== About this exercise ==
Send back every record word for word, with nothing missing.
>>>
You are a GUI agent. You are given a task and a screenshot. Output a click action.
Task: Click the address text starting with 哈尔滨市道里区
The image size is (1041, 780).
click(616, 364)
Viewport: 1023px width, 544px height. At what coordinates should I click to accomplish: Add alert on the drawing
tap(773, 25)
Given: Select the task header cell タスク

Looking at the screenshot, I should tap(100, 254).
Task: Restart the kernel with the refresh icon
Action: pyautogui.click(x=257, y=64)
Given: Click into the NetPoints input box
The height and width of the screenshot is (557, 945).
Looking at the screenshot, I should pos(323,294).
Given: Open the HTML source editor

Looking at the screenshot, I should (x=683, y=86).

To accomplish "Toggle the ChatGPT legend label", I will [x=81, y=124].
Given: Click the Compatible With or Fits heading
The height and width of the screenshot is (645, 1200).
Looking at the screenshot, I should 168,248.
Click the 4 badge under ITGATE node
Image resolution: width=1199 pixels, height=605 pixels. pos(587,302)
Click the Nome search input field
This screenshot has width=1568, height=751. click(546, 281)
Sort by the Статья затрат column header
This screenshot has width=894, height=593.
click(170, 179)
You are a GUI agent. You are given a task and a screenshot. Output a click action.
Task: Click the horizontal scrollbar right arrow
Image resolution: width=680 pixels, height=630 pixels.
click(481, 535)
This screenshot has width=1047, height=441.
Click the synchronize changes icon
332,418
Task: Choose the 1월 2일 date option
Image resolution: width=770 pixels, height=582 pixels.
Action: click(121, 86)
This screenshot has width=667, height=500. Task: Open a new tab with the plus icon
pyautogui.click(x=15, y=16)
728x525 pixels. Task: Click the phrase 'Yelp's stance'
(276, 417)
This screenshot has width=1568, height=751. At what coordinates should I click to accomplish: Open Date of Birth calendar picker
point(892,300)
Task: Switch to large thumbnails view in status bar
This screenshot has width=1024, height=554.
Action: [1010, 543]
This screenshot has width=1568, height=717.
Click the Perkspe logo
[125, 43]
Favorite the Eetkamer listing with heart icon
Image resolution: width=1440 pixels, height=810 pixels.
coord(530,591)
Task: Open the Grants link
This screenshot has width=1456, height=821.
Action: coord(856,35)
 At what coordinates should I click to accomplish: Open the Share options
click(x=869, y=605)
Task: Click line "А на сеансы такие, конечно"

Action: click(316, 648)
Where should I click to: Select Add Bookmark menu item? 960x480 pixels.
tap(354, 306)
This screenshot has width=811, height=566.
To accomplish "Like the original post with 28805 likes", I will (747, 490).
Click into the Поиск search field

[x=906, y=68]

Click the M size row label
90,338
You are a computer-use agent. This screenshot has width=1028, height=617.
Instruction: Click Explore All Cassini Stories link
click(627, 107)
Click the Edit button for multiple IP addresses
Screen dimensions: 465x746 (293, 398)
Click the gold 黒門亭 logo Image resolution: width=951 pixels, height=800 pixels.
<<<
== Task output ==
You are a GUI agent. You are given a task and a screenshot. Output a click action.
Task: Click the address text starting with 哈尔滨市道里区
The image size is (1041, 780).
click(616, 364)
Viewport: 1023px width, 544px height. At what coordinates should I click to accomplish: Add alert on the drawing
tap(773, 25)
Given: Select the task header cell タスク

Looking at the screenshot, I should tap(100, 254).
Task: Restart the kernel with the refresh icon
Action: pyautogui.click(x=257, y=64)
Given: Click into the NetPoints input box
The height and width of the screenshot is (557, 945).
Looking at the screenshot, I should pos(323,294).
Given: Open the HTML source editor

Looking at the screenshot, I should (x=683, y=86).

To accomplish "Toggle the ChatGPT legend label", I will [x=81, y=124].
Given: Click the Compatible With or Fits heading
The height and width of the screenshot is (645, 1200).
Looking at the screenshot, I should 168,248.
Click the 4 badge under ITGATE node
Image resolution: width=1199 pixels, height=605 pixels. pos(587,302)
Click the Nome search input field
This screenshot has width=1568, height=751. click(546, 281)
Sort by the Статья затрат column header
This screenshot has width=894, height=593.
click(170, 179)
You are a GUI agent. You are given a task and a screenshot. Output a click action.
Task: Click the horizontal scrollbar right arrow
Image resolution: width=680 pixels, height=630 pixels.
click(481, 535)
This screenshot has width=1047, height=441.
Click the synchronize changes icon
332,418
Task: Choose the 1월 2일 date option
Image resolution: width=770 pixels, height=582 pixels.
Action: click(121, 86)
This screenshot has width=667, height=500. Task: Open a new tab with the plus icon
pyautogui.click(x=15, y=16)
728x525 pixels. Task: Click the phrase 'Yelp's stance'
(276, 417)
This screenshot has width=1568, height=751. At what coordinates should I click to accomplish: Open Date of Birth calendar picker
point(892,300)
Task: Switch to large thumbnails view in status bar
This screenshot has width=1024, height=554.
Action: [1010, 543]
This screenshot has width=1568, height=717.
Click the Perkspe logo
[125, 43]
Favorite the Eetkamer listing with heart icon
Image resolution: width=1440 pixels, height=810 pixels.
coord(530,591)
Task: Open the Grants link
This screenshot has width=1456, height=821.
Action: coord(856,35)
 At what coordinates should I click to accomplish: Open the Share options
click(x=869, y=605)
Task: Click line "А на сеансы такие, конечно"

Action: click(316, 648)
Where should I click to: Select Add Bookmark menu item? 960x480 pixels.
tap(354, 306)
This screenshot has width=811, height=566.
To accomplish "Like the original post with 28805 likes", I will (747, 490).
Click into the Поиск search field

[x=906, y=68]

Click the M size row label
90,338
You are a computer-use agent. This screenshot has width=1028, height=617.
Instruction: Click Explore All Cassini Stories link
click(627, 107)
Click the Edit button for multiple IP addresses
Screen dimensions: 465x746 (293, 398)
Click the gold 黒門亭 logo Image resolution: width=951 pixels, height=800 pixels.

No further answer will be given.